Check every line of the data below for "computer". Copy each one that has it.

####################

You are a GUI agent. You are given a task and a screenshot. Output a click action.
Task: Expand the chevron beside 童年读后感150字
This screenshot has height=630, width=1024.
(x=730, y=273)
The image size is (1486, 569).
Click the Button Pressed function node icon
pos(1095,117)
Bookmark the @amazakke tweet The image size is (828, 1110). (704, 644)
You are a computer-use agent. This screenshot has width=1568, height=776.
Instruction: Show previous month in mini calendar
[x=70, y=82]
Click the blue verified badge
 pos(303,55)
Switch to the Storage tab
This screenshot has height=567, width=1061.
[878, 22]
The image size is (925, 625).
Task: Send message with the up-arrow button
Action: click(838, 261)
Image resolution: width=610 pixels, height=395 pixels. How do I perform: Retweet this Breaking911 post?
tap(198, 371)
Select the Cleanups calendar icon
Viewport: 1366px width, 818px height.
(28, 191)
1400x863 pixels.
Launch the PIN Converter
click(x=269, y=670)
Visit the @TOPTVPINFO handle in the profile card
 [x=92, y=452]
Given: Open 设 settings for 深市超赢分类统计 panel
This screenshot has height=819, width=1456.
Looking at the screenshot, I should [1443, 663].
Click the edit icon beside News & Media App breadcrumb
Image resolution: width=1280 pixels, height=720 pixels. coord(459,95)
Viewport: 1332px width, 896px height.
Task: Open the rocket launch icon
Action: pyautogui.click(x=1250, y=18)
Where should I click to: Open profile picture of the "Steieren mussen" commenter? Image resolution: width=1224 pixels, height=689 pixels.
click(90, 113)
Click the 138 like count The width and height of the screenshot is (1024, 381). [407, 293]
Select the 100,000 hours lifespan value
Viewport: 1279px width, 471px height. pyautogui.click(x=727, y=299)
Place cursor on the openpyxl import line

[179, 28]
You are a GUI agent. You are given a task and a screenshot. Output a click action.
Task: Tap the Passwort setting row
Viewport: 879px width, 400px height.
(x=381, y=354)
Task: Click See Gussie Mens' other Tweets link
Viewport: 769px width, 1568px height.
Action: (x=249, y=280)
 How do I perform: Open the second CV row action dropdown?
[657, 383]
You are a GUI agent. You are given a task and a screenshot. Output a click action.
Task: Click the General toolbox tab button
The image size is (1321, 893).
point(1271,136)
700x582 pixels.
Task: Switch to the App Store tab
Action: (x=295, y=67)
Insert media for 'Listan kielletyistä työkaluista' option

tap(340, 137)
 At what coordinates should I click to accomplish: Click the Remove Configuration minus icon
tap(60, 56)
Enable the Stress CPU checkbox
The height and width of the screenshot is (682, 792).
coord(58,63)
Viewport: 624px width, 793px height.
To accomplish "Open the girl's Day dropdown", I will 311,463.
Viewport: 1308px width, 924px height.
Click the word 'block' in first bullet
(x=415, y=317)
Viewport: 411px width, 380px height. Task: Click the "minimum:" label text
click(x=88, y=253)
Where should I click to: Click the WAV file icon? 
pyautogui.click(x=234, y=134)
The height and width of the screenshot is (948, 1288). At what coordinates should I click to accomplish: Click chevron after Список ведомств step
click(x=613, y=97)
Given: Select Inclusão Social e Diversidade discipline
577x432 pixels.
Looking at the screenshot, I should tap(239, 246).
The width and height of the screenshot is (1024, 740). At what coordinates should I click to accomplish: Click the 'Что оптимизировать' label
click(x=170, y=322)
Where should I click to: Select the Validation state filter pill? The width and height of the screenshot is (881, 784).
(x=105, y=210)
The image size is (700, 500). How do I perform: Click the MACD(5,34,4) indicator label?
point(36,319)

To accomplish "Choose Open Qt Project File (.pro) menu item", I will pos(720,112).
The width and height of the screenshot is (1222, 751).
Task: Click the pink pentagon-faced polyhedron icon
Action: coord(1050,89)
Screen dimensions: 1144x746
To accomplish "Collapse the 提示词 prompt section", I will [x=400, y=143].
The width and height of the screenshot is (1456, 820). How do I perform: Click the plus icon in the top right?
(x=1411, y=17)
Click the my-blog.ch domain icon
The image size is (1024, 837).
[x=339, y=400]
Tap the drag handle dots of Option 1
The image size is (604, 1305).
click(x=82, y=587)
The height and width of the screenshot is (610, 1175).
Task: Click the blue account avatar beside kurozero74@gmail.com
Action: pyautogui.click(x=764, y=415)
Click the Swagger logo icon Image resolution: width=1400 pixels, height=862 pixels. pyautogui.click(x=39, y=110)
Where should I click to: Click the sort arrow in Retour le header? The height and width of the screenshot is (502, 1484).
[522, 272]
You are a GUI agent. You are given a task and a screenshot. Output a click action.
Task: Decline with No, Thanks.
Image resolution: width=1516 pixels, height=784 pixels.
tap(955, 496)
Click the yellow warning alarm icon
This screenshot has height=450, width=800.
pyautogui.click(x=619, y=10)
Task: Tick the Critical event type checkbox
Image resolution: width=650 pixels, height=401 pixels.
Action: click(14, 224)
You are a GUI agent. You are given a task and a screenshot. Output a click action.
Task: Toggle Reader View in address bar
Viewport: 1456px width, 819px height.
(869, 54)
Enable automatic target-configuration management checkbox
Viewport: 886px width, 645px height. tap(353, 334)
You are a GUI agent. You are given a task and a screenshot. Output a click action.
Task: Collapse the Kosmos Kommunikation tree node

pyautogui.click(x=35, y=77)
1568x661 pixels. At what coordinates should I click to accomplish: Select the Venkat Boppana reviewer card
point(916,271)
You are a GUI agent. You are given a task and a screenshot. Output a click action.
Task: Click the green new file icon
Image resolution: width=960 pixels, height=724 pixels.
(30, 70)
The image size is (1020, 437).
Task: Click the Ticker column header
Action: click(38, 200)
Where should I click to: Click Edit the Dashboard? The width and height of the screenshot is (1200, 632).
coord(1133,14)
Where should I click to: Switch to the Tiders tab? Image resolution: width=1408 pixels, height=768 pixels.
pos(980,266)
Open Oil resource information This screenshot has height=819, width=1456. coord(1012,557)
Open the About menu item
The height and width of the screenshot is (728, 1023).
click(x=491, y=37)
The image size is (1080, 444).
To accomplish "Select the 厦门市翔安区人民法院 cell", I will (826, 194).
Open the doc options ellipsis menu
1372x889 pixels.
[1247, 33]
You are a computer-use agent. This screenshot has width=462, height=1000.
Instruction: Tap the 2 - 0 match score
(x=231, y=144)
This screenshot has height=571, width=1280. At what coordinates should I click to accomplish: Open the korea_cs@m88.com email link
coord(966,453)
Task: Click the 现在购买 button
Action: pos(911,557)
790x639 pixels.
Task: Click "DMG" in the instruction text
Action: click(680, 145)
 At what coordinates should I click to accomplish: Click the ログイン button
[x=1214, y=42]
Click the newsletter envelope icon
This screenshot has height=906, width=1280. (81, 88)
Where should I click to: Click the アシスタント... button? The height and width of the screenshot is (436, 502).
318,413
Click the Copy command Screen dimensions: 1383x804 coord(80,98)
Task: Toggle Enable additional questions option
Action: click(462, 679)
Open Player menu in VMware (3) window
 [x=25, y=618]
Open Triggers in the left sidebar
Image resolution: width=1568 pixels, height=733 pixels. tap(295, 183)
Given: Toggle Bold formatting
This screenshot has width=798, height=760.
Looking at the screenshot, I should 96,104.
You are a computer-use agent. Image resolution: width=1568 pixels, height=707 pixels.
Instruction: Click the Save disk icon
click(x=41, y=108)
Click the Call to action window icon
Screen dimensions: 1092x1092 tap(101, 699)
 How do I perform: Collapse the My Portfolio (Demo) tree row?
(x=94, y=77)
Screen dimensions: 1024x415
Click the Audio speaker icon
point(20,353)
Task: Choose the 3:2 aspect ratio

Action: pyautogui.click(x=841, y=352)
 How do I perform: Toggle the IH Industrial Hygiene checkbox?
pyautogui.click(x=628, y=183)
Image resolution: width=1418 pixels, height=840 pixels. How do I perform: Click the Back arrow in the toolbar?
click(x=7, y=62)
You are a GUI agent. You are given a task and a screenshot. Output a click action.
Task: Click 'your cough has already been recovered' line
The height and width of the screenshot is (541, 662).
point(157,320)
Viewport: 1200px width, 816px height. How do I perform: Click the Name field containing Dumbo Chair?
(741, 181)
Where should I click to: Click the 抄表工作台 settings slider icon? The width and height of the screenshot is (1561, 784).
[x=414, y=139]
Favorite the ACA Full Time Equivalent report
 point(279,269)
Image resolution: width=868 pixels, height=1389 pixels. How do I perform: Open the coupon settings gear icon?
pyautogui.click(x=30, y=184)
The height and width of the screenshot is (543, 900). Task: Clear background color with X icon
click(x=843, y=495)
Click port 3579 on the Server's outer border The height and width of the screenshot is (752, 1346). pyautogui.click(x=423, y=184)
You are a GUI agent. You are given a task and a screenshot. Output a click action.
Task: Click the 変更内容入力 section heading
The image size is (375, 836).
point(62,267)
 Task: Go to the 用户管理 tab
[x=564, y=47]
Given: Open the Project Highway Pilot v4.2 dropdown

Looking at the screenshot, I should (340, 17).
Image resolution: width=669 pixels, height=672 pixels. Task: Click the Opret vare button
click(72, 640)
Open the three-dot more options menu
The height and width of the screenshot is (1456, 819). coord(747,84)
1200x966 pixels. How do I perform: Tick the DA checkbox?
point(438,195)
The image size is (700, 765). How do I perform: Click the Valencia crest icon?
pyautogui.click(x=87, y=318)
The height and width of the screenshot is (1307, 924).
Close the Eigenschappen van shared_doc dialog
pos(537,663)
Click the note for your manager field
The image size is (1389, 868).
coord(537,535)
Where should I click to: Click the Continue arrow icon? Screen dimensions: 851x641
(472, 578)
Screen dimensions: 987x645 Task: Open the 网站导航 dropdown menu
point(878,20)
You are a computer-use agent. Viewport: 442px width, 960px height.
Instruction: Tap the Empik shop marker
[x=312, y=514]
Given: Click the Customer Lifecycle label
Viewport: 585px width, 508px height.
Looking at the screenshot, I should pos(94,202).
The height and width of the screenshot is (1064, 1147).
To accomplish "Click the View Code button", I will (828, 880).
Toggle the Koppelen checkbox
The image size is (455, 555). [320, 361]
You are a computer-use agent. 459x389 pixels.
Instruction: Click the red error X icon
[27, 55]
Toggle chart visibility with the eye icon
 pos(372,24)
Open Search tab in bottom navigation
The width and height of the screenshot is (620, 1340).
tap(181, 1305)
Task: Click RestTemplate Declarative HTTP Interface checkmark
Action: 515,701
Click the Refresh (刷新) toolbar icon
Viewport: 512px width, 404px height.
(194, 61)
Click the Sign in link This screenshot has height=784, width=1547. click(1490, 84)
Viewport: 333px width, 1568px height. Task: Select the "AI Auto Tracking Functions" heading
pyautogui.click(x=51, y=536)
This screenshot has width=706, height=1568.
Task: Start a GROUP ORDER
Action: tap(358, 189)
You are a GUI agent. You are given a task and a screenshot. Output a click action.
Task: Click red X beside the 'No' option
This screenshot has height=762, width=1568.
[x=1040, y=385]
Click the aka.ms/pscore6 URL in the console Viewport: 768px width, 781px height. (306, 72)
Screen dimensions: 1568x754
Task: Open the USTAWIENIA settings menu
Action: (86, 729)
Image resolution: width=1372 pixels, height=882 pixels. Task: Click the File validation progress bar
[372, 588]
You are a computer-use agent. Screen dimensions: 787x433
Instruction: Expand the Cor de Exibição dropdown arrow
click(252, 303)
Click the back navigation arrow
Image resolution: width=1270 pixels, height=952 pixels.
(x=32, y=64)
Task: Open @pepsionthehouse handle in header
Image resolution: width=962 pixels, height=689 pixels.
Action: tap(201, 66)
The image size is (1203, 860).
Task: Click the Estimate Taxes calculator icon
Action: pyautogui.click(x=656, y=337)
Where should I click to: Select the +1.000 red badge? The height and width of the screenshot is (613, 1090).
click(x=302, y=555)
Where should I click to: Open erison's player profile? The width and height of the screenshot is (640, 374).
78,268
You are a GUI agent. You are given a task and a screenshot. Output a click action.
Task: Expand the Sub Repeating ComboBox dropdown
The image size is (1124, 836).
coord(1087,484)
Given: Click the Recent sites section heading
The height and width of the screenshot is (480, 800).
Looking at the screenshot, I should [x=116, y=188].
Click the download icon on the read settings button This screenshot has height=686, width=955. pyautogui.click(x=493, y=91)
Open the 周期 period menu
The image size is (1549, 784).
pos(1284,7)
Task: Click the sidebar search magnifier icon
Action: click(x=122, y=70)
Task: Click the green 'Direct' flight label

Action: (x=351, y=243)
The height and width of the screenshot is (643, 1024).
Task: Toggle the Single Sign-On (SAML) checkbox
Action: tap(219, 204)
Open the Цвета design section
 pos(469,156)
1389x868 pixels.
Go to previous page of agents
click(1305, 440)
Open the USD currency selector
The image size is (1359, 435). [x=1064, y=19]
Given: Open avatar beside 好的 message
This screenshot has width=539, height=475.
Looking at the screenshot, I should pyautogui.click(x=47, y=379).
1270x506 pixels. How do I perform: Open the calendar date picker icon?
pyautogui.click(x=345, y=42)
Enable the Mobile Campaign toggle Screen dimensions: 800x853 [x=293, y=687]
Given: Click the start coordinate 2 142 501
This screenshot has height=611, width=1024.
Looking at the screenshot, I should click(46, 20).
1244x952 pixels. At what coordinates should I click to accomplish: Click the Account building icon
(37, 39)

####################

#### WRITTEN RESPONSE:
You are a computer-use agent. This screenshot has width=1568, height=776.
You are a computer-use agent. This screenshot has width=462, height=1000.
You are a computer-use agent. Image resolution: width=1568 pixels, height=707 pixels.
You are a computer-use agent. Viewport: 442px width, 960px height.
You are a computer-use agent. 459x389 pixels.
You are a computer-use agent. Screen dimensions: 787x433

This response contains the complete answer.